**Description of the task**: As written and without pictures, set down the lines from the one that contains "Open the Profile menu button" through the end of the data.

**Data to examine**:
········
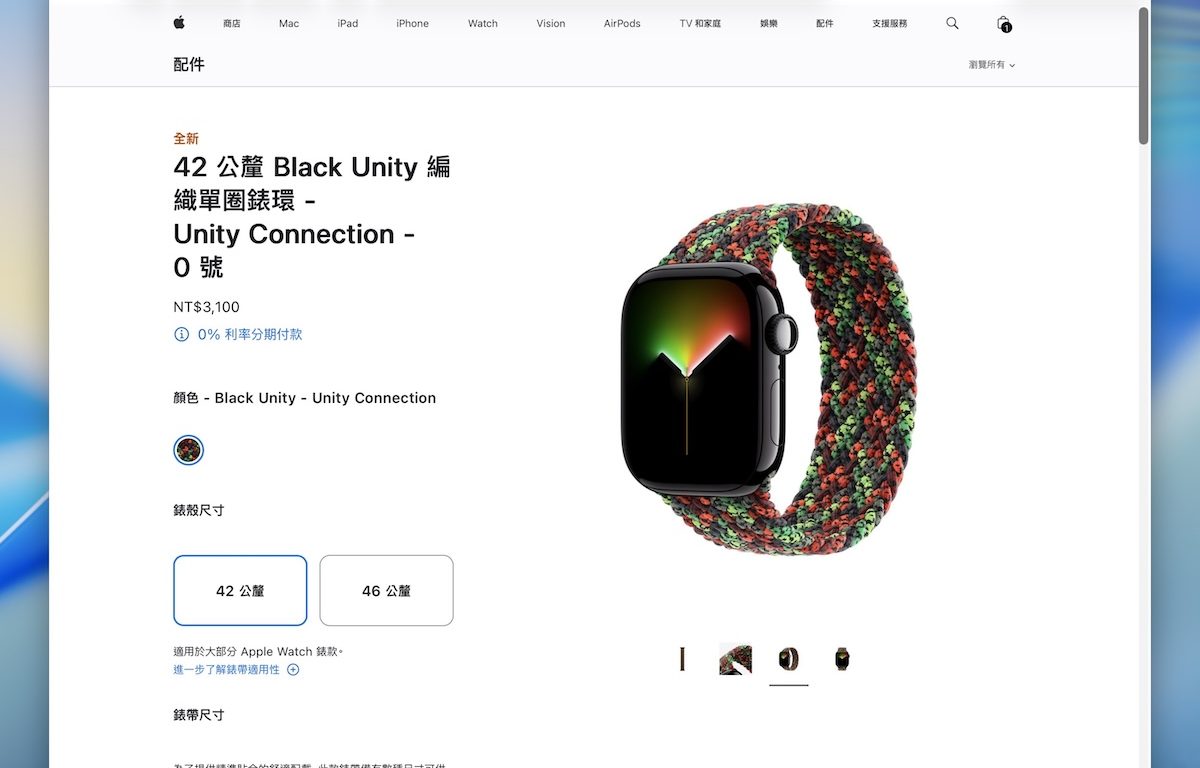
Task: Select the first band-only thumbnail
Action: (683, 659)
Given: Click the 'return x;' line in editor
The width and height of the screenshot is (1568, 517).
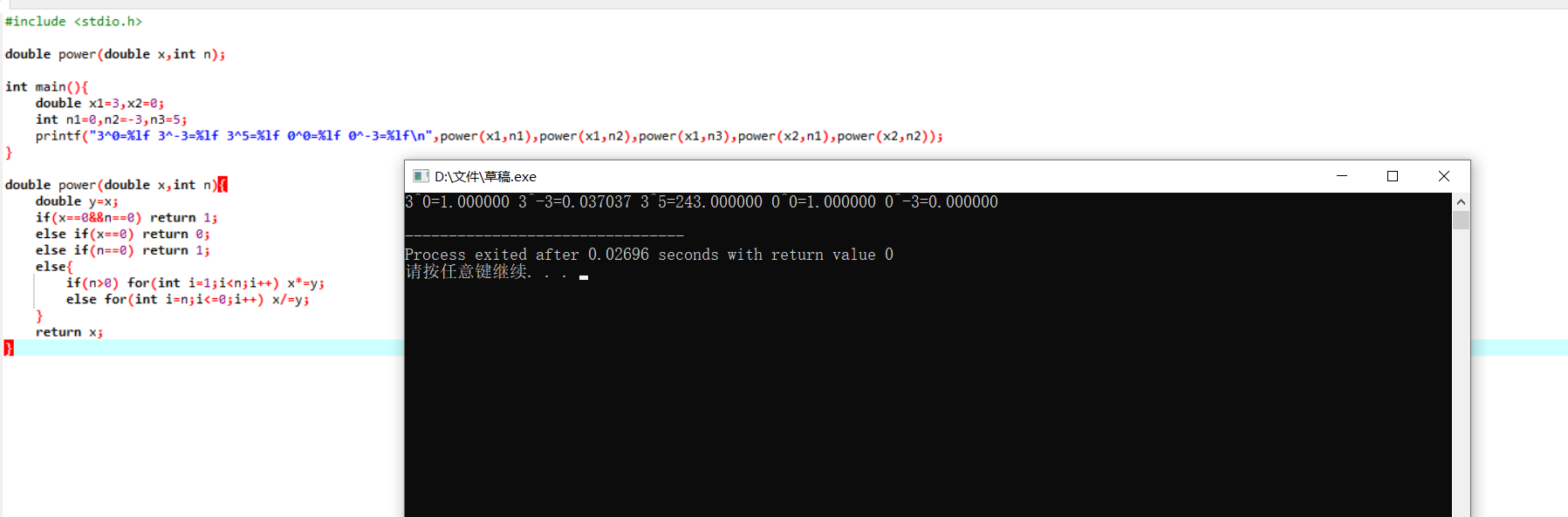Looking at the screenshot, I should pos(69,332).
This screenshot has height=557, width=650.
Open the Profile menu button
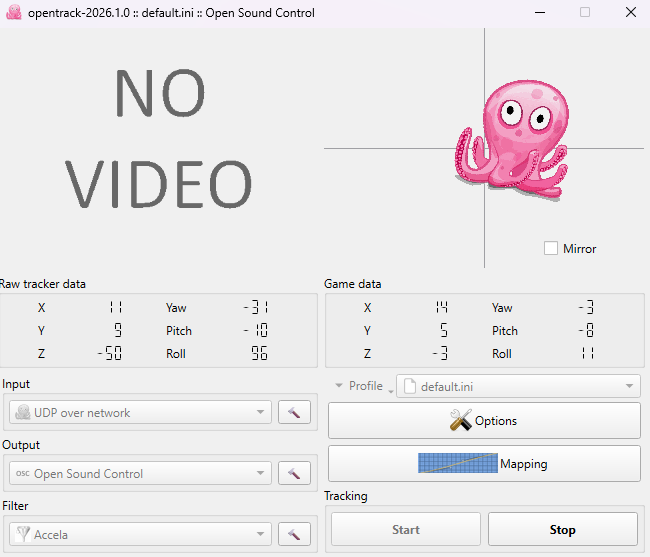pos(360,386)
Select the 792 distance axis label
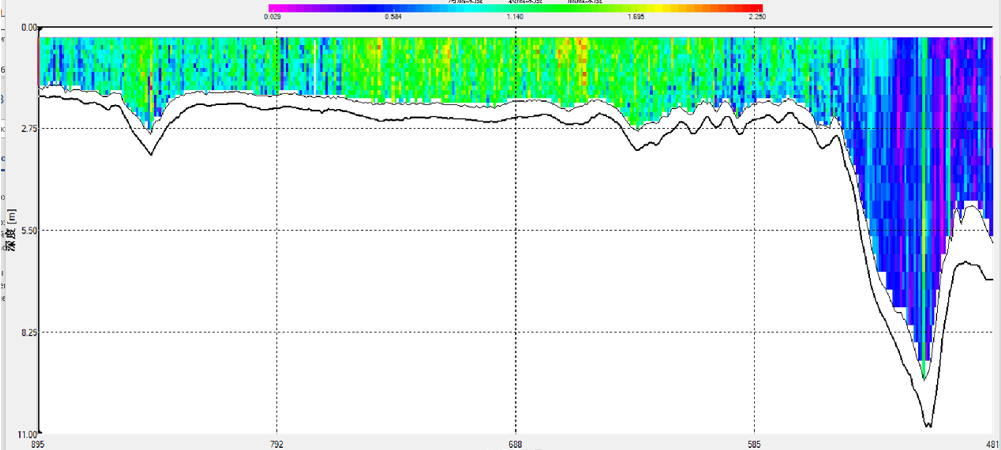This screenshot has width=1001, height=450. point(277,443)
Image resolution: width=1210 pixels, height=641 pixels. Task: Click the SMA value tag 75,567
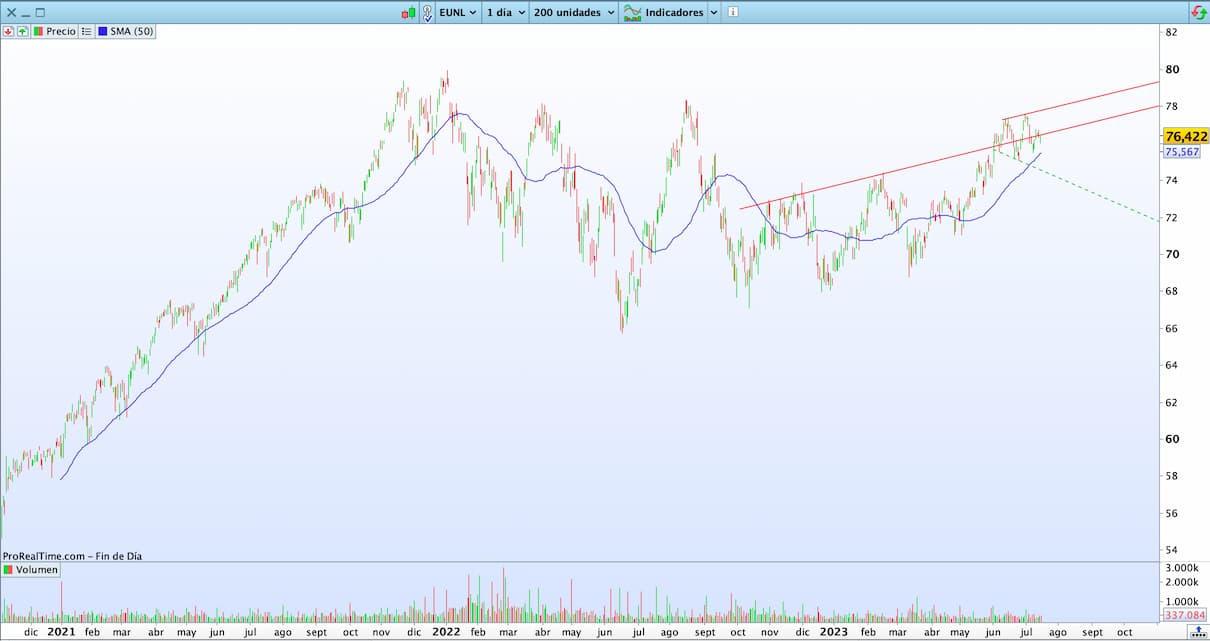coord(1182,152)
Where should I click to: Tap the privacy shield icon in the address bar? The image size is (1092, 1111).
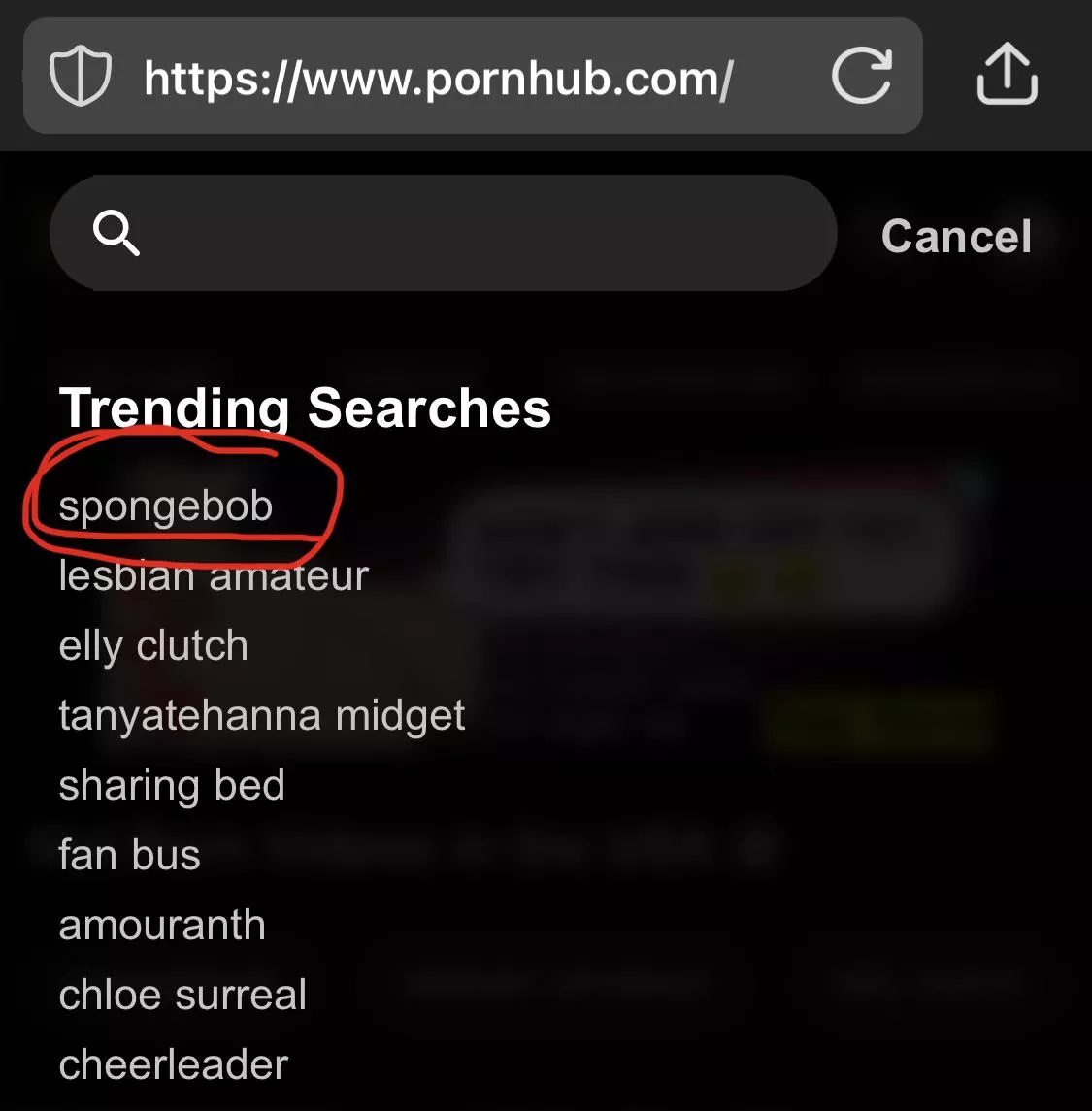point(81,77)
········
**Written answer**:
Open the Profile menu button
pos(360,386)
Select the 792 distance axis label
This screenshot has width=1001, height=450. point(277,443)
Image resolution: width=1210 pixels, height=641 pixels. Task: Click the SMA value tag 75,567
coord(1182,152)
Where should I click to: Tap the privacy shield icon in the address bar? The image size is (1092, 1111).
point(81,77)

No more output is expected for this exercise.